BRITISH SPRINTER Dwain Chambers said he took a cocktail of more than 300 drugs in one year during which time he passed 10 doping tests.
Chambers was the first high-profile victim of the BALCO scandal when he tested positive in 2003 for the previously undetectable steroid THG, manufactured and distributed by Victor Conte, the self-made sports nutritionist and founder of the California laboratory.
The former European champion, 30, has since returned to competition after completing a two-year ban in 2006.

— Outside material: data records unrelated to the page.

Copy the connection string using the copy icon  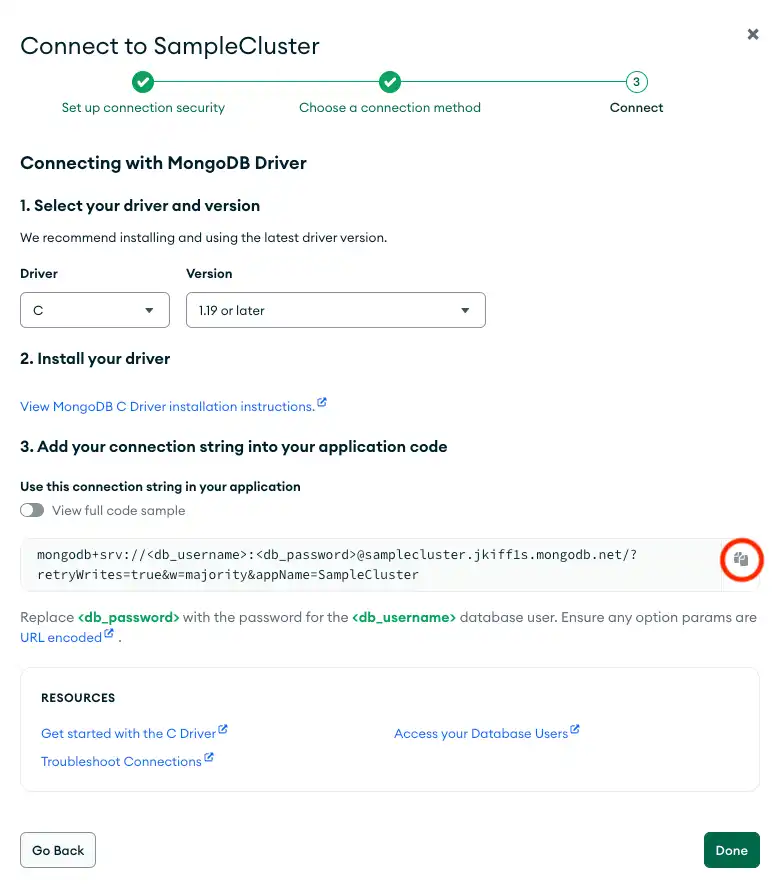(x=741, y=560)
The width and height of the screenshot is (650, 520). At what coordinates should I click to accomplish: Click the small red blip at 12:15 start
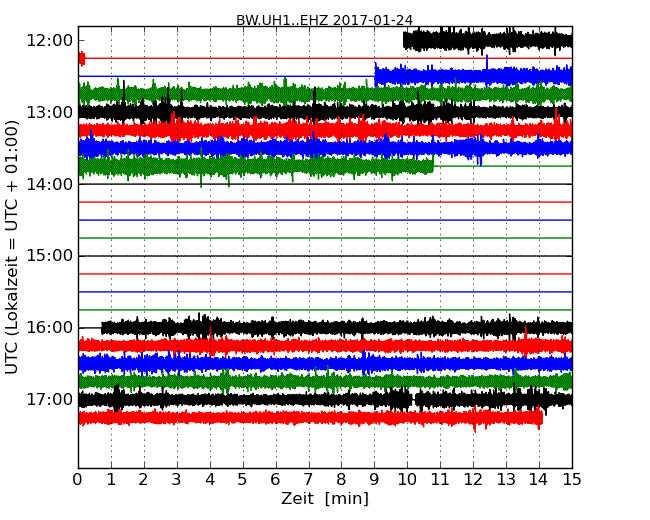[x=82, y=58]
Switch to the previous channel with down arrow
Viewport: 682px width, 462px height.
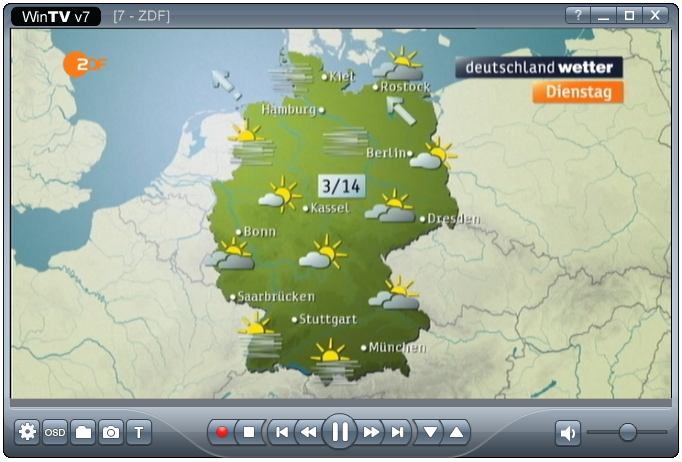pyautogui.click(x=430, y=432)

In his autobiography Race Against Me to be published next week, Chambers says: “Barely four months into my “programme” to become the fastest man in the world and I was on drugs nearly every day. At this point I was practically a walking junkie. I was on the lot and the sophisticated modern-day tests detected nothing.

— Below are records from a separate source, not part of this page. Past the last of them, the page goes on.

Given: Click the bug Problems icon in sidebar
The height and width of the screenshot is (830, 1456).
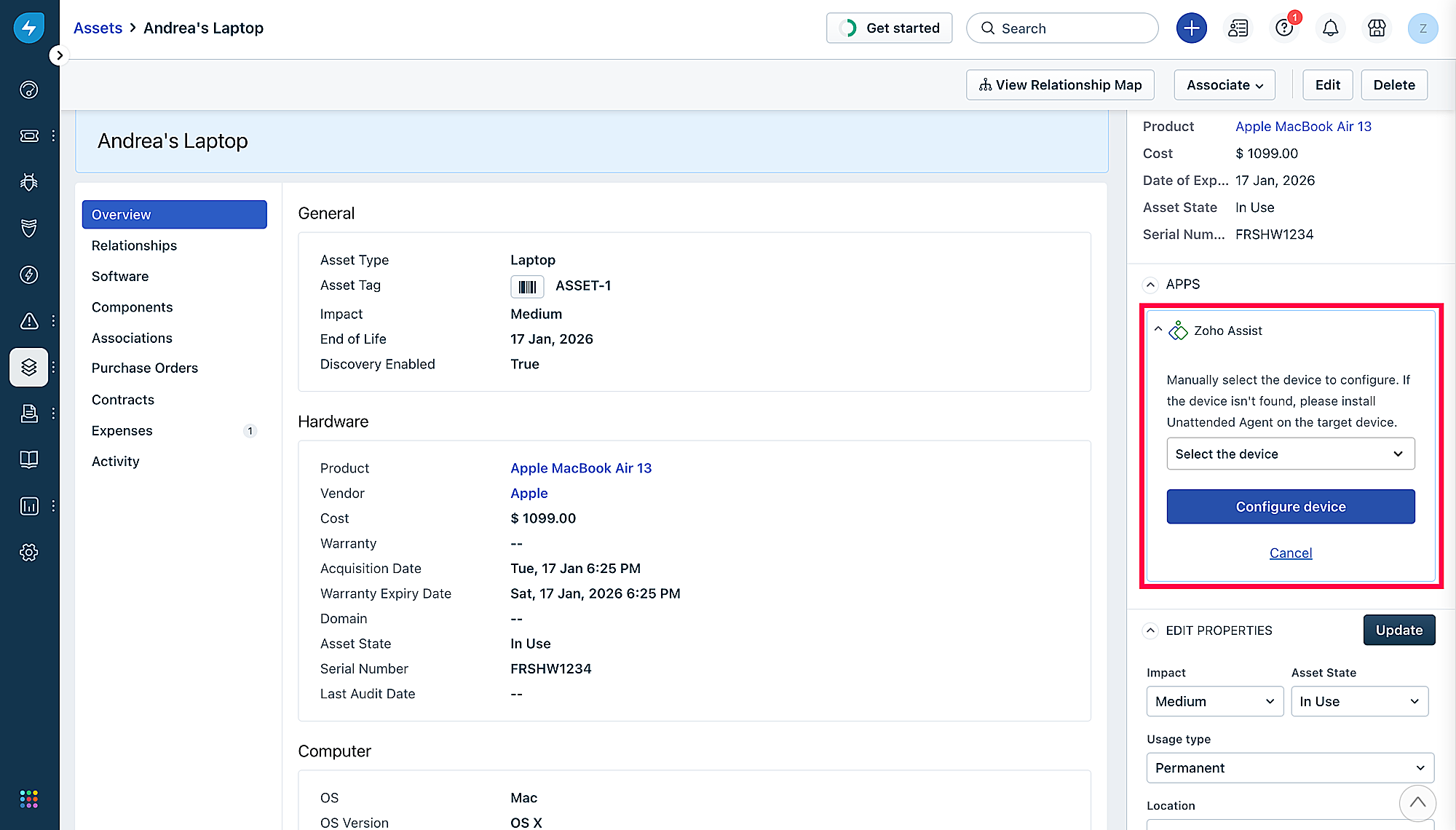Looking at the screenshot, I should point(29,182).
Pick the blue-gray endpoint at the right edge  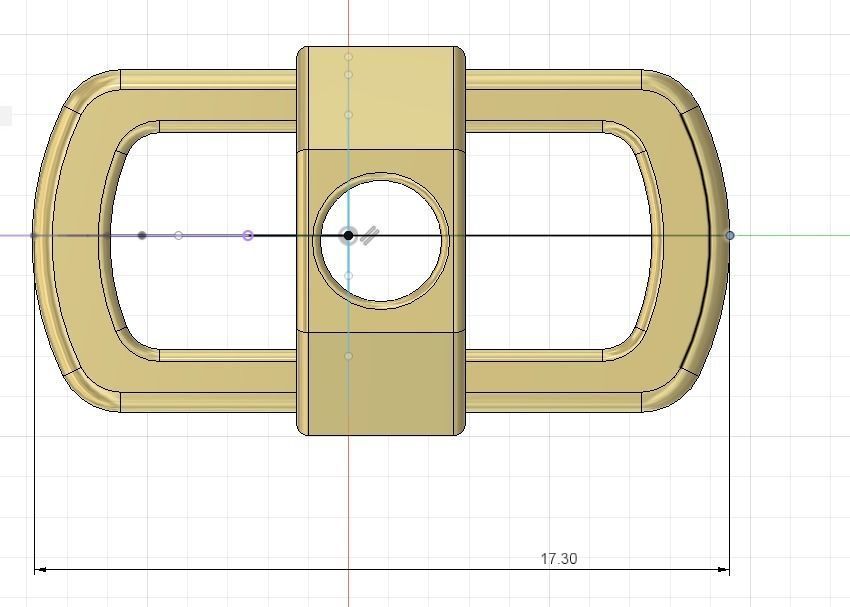[x=730, y=235]
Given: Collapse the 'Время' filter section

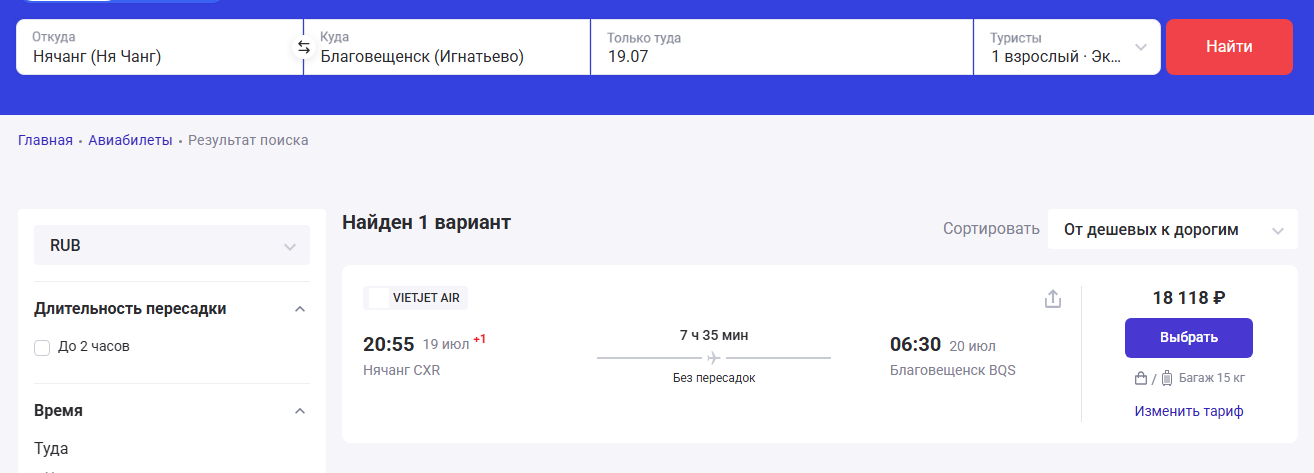Looking at the screenshot, I should 299,411.
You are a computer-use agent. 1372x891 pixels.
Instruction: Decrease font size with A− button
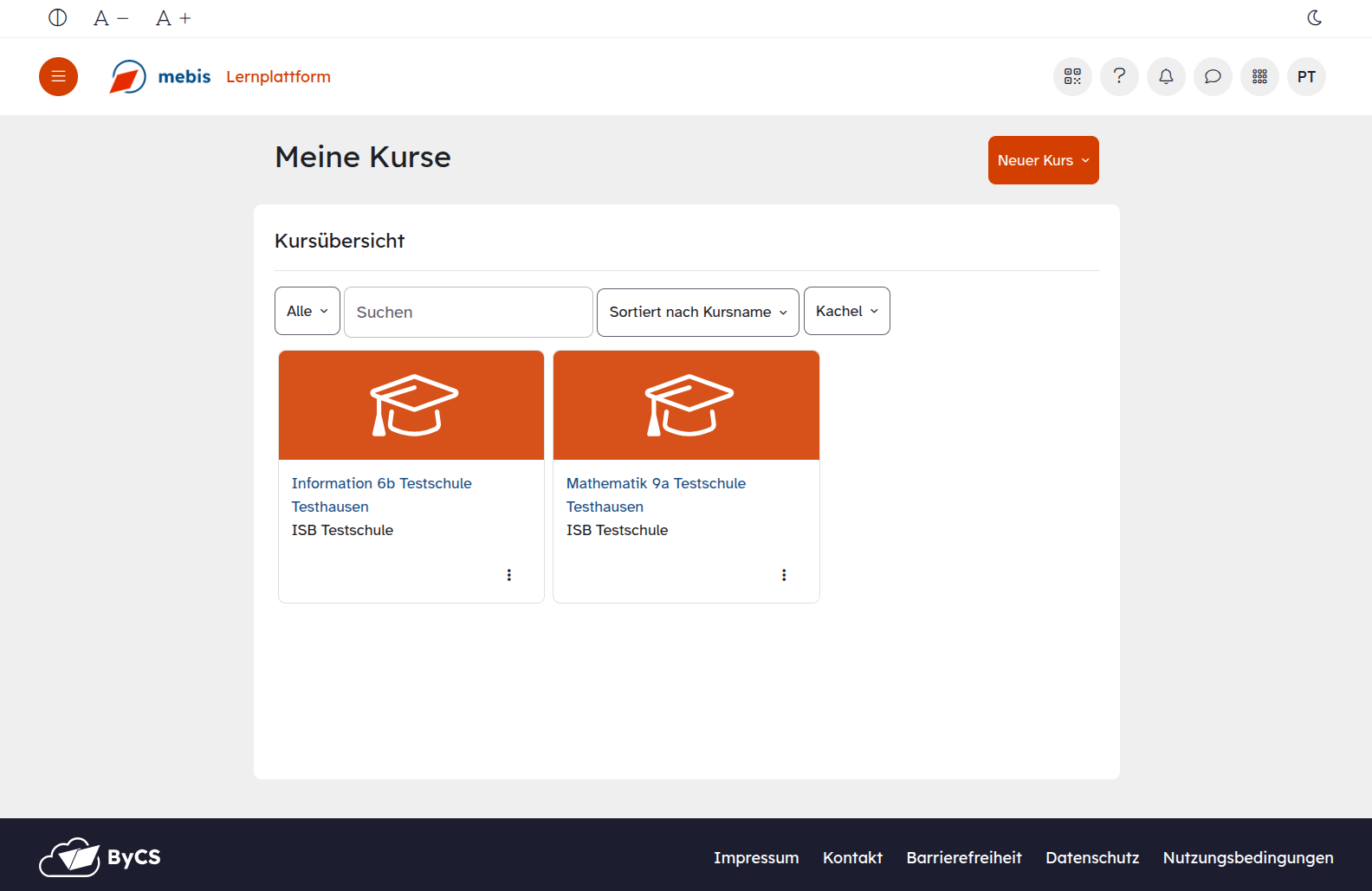(x=111, y=18)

“I was routinely tested for performance-enhancing drugs by an independent tester. Not once did I test positive. By the time I had passed 10 tests, I had won a European gold but my times were hardly improving,” Chambers says in the book which is being serialised in a British daily newspaper this week.
“I realised I wasn’t looking after myself. My body was rejecting to it but still I continued to take (it) right up to when I was caught. How crazy was that?

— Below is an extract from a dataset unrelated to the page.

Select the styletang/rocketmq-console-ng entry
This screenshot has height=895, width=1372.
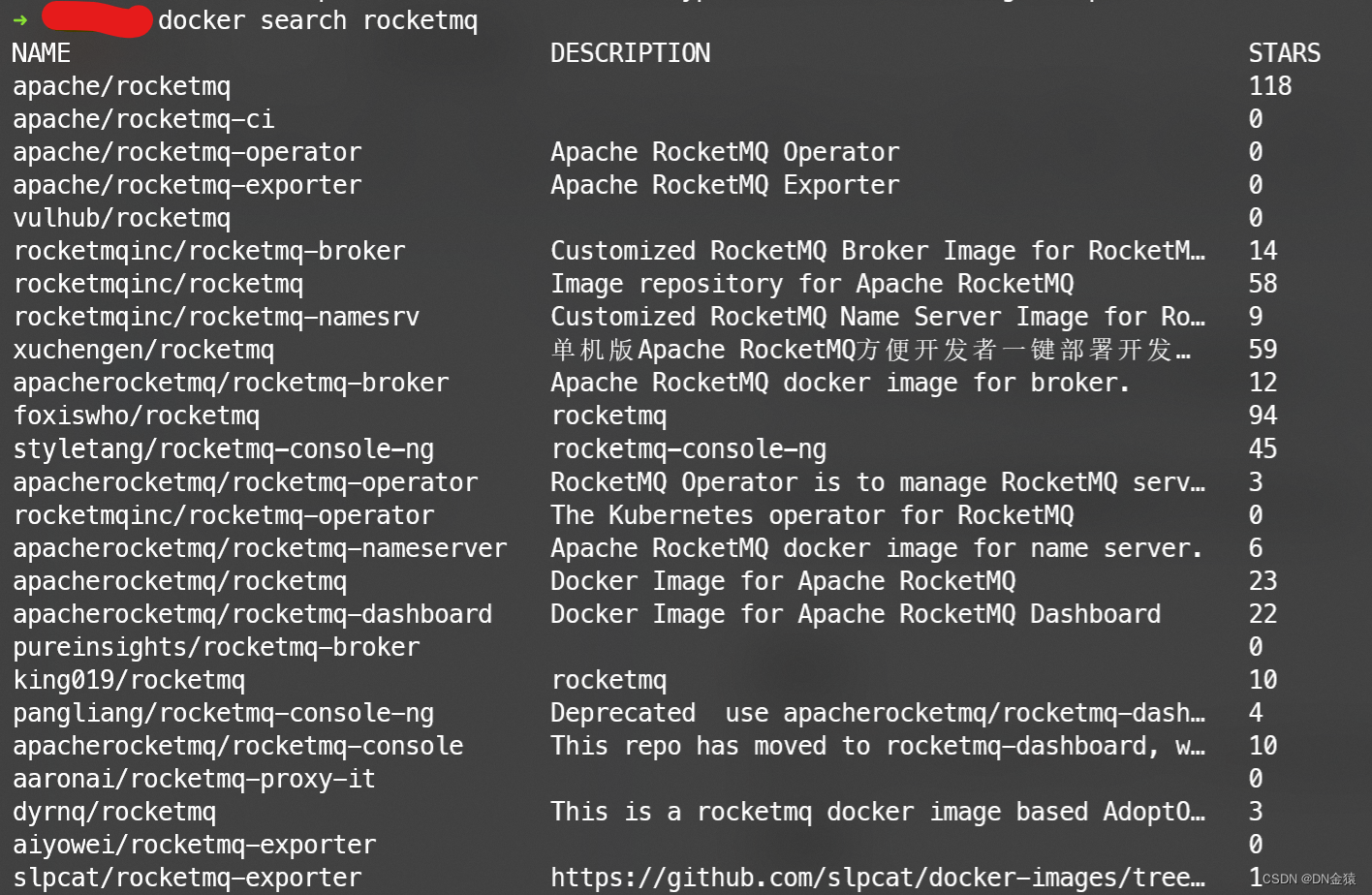coord(223,448)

“In October I administered substances 21 times. I wasn’t just on THG, EPO and HGH, but testosterone to help with sleep and reduce cholesterol. I was also injecting insulin, three units into the lower part of my stomach after a heavy weightlifting session.
“On Christmas Day, as I sat in the bathroom with “The Clear” (THG), I realised I had been taking drugs – more than 300 different concoctions – for 12 months. A year on the programme cost $30,000.
“When I was clean, my personal best was 9.97 seconds. A year on, after the sleepless nights, the anxiety, the pain of the cramps, the blood draws to make sure I wouldn’t suffer a stroke or worse, the inconsistent races and the disappointment of missing events, my personal best was 9.87 seconds. I wondered what the hell I had been doing to myself.”
Chambers said he was motivated by the fear of losing his lucrative track shoe contract.
“My motivation was the fear of what might happen. I had a £200,000 ($282,200) contract with Adidas that had a clause in it which reduced my salary by half if I was no longer in the top three (rankings), so I convinced myself the drugs were working.”
He also said drug-induced cramps forced him to pull up in the Commonwealth Games 100 metres in Manchester in 2002.
“By the time I walked back to the dressingroom, the cramps had almost gone,” he said.
“Physically, I was fine; mentally I was in turmoil. I watched the replays on TV later and wondered for the first time what sort of damage I was doing to myself.”
Meanwhile, John Regis, one of Britain’s greatest sprinters and Chambers’ former agent, has threatened to sue Chambers over allegations in the book that he was aware of Chambers’ drug-taking activities.
Regis said: “I can 100 per cent categorically deny any knowledge that Mr Chambers had decided to take performance-enhancing drugs.”